[Exercise]
Two lines below mark the span: the one containing "Spindly Man (436, 1898)" and the one containing "Dear Final Girls (440, 1204)". Set down both, plus every line between, exactly as they stand, and nothing else.

Segment Start: Input data

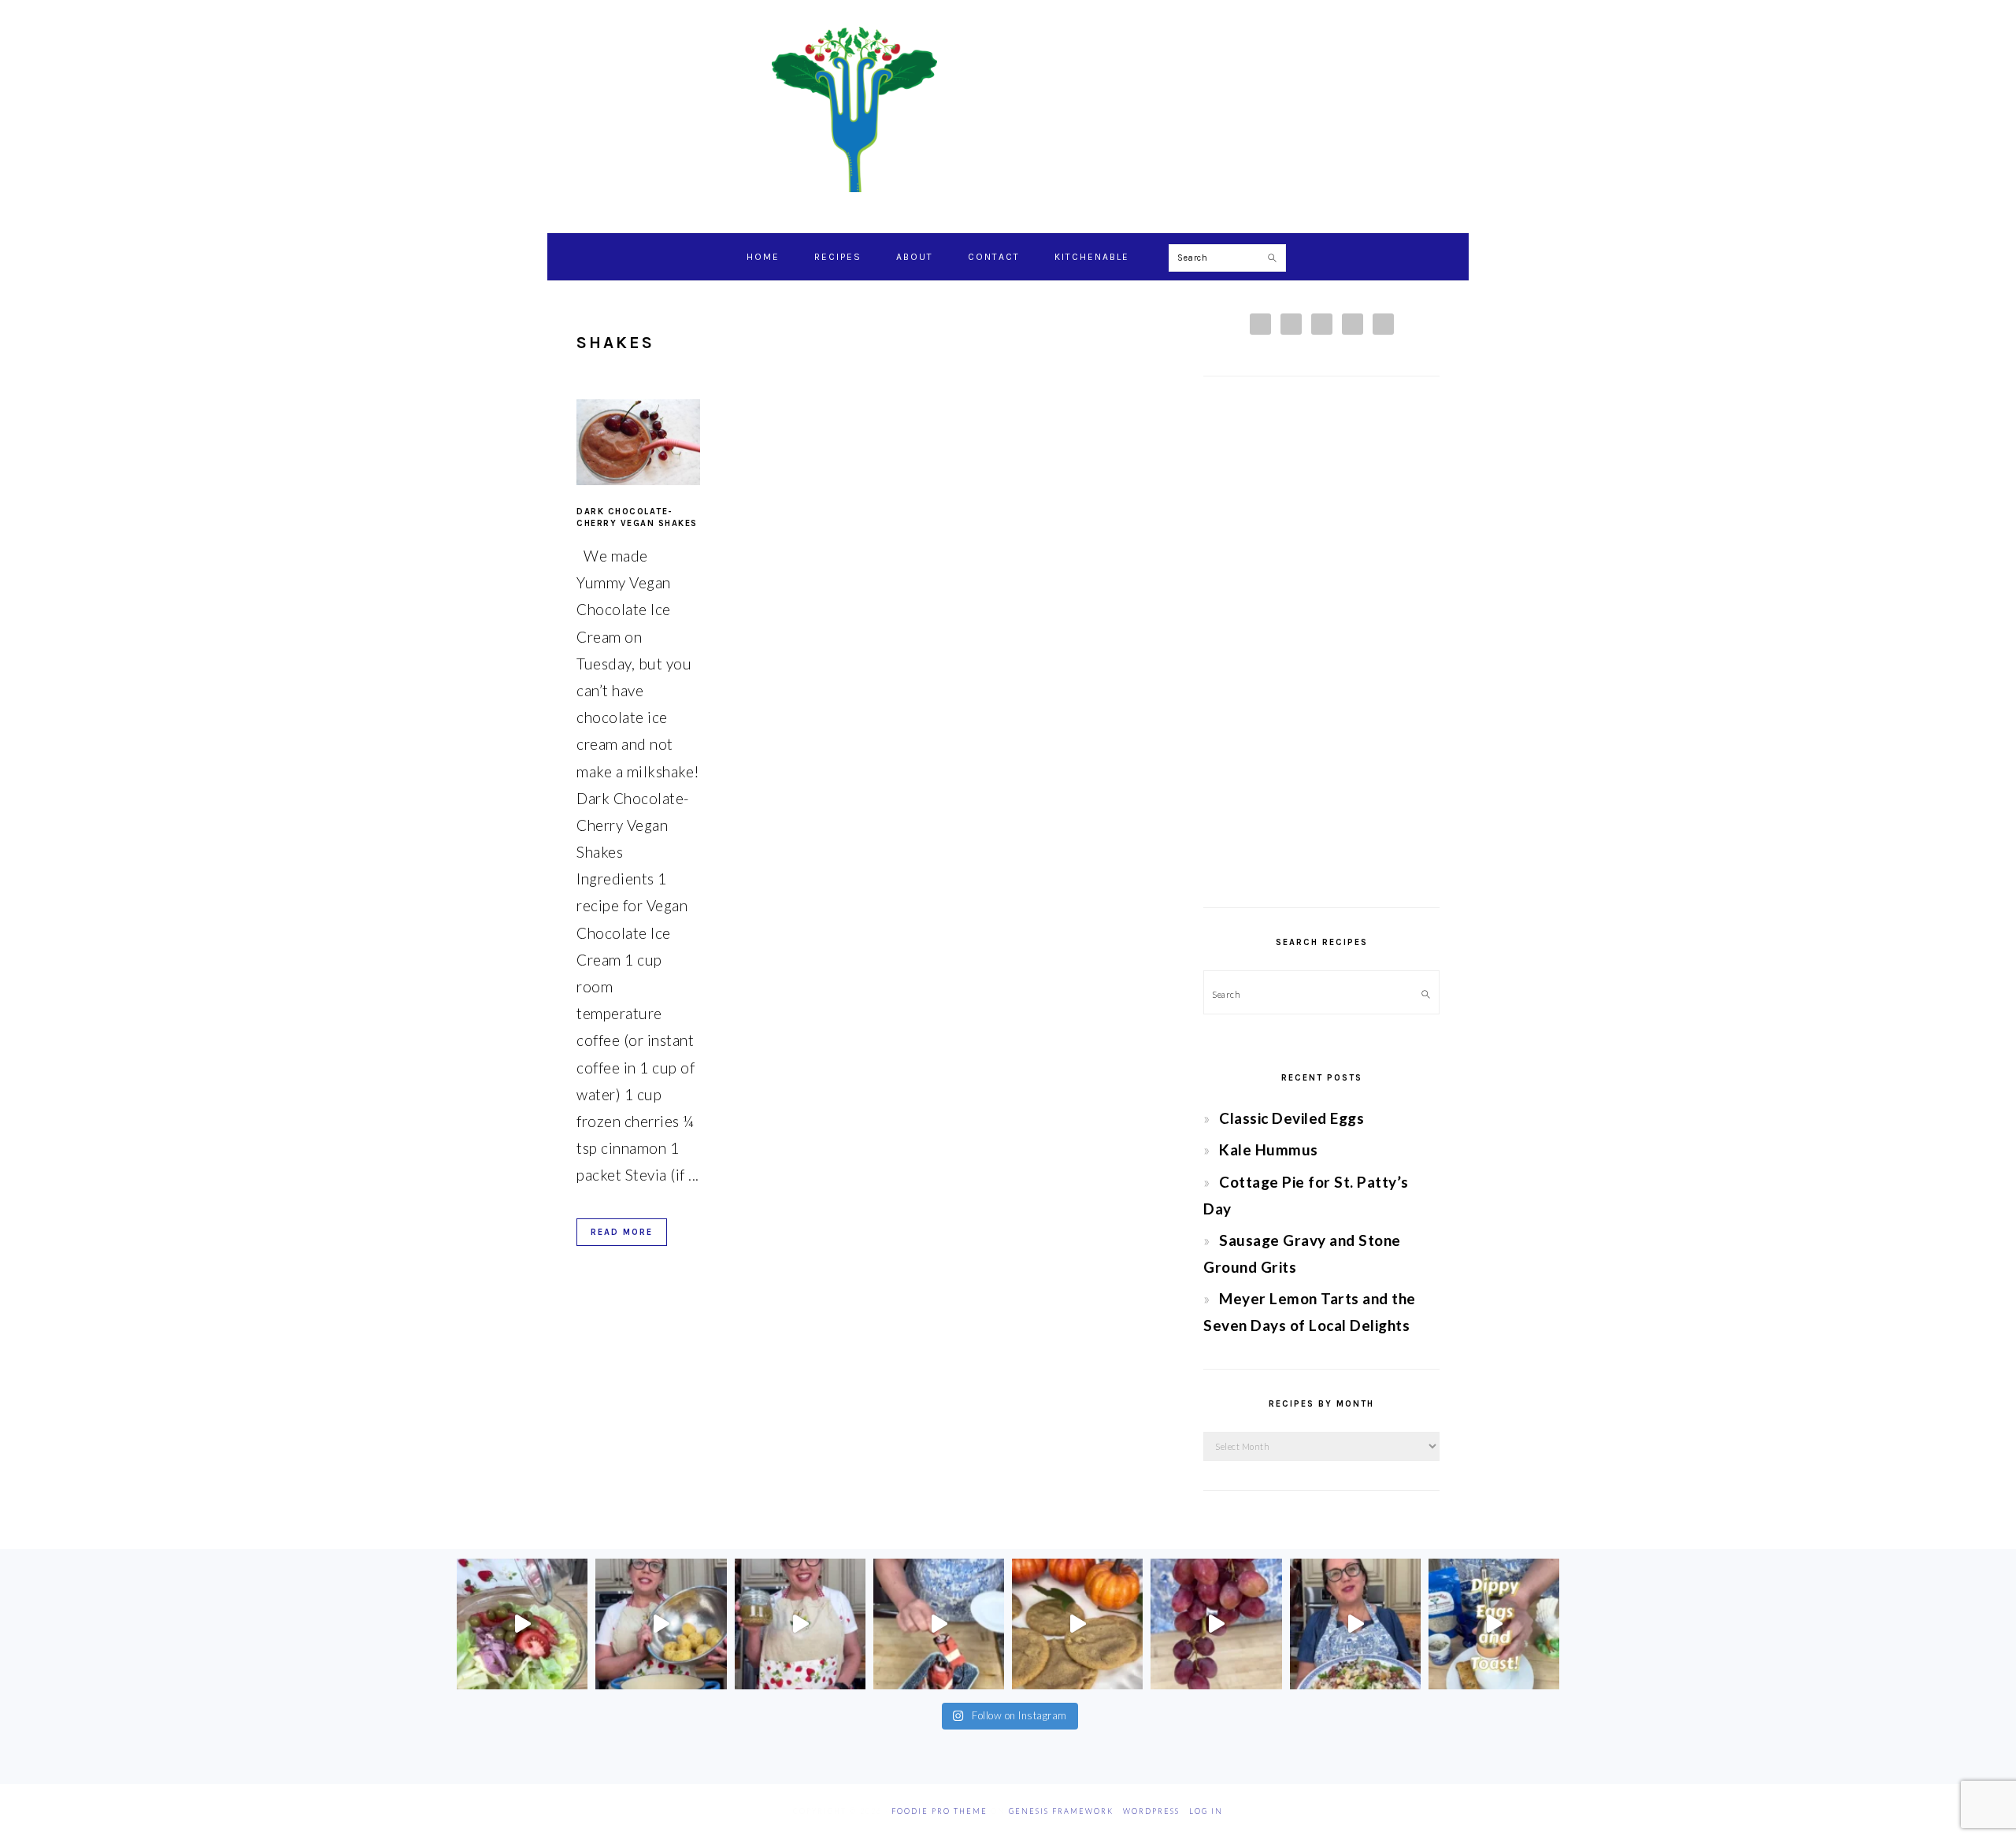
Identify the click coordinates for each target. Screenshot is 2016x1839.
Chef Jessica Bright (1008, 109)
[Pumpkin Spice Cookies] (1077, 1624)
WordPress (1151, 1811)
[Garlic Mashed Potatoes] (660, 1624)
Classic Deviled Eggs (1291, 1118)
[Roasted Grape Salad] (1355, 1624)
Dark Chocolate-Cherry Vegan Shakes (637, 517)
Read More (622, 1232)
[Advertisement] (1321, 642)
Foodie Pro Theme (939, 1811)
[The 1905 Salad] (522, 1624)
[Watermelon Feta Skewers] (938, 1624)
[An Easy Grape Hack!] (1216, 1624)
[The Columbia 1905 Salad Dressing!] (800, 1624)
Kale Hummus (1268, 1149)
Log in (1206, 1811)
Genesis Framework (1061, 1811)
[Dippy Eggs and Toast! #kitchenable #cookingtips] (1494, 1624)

Segment End: Input data
Segment Start: Input data

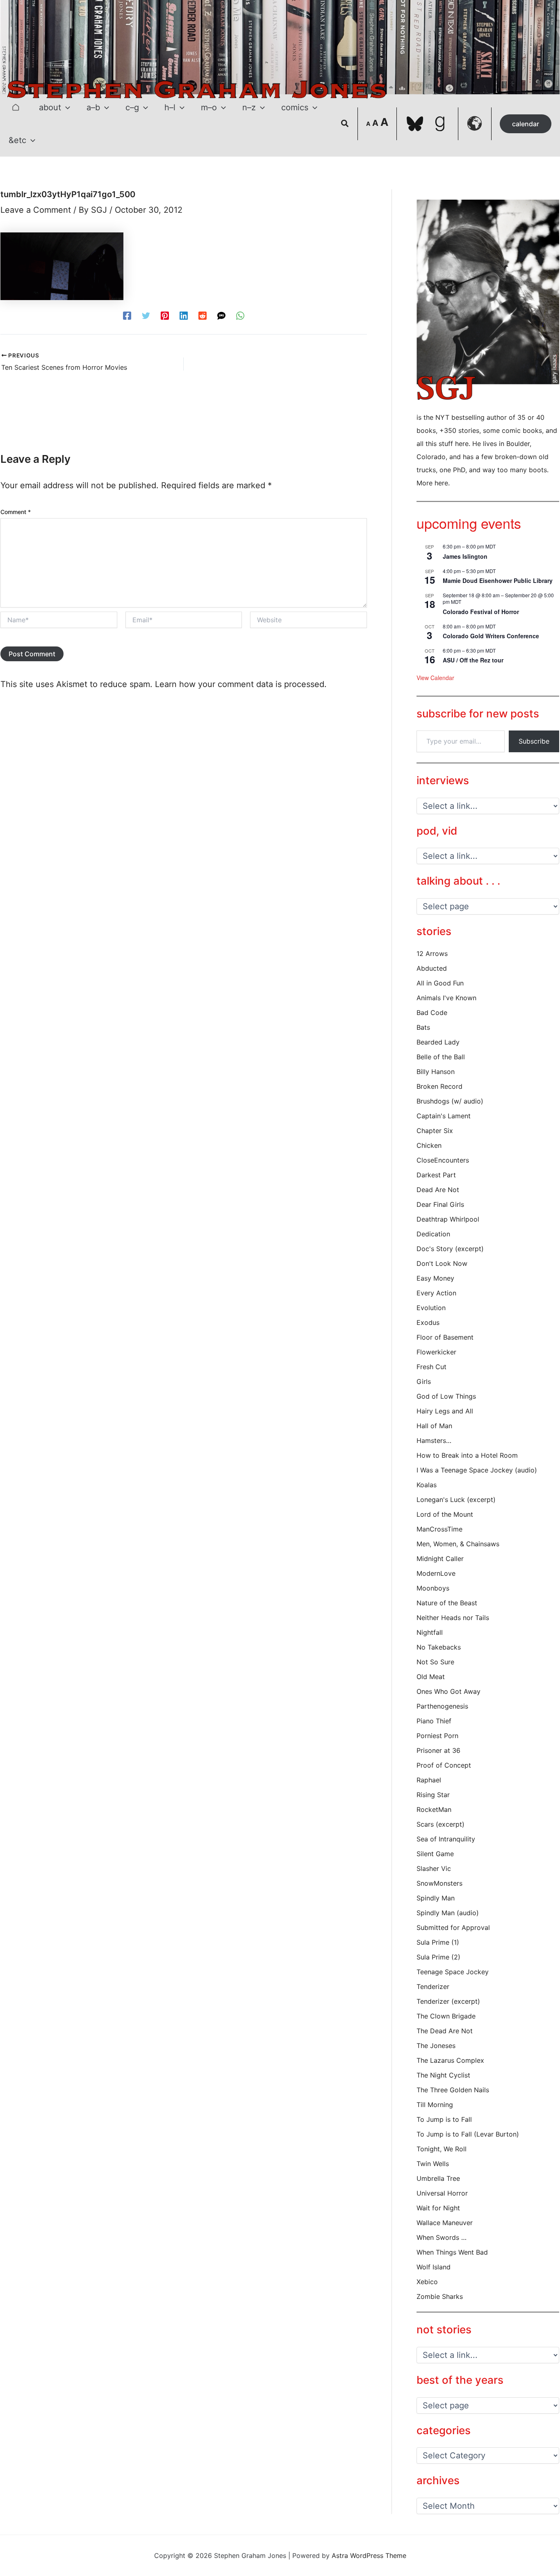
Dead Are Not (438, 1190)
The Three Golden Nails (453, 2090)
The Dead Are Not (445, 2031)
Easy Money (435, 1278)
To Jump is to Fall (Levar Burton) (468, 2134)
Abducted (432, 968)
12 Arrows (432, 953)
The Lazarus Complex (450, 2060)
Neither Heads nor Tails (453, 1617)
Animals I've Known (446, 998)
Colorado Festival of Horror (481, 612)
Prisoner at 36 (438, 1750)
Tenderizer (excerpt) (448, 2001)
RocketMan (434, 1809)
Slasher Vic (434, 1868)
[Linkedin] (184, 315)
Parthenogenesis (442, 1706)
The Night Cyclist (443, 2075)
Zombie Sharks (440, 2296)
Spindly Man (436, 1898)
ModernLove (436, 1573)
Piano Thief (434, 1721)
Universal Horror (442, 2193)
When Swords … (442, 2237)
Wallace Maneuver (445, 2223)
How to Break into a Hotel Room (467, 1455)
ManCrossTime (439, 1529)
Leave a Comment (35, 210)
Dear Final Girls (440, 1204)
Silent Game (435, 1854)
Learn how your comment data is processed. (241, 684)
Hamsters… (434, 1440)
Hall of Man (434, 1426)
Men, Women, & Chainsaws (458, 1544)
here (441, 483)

Segment End: Input data

[Answer]
Spindly Man (436, 1898)
ModernLove (436, 1573)
Piano Thief (434, 1721)
Universal Horror (442, 2193)
When Swords … (442, 2237)
Wallace Maneuver (445, 2223)
How to Break into a Hotel Room (467, 1455)
ManCrossTime (439, 1529)
Leave a Comment (35, 210)
Dear Final Girls (440, 1204)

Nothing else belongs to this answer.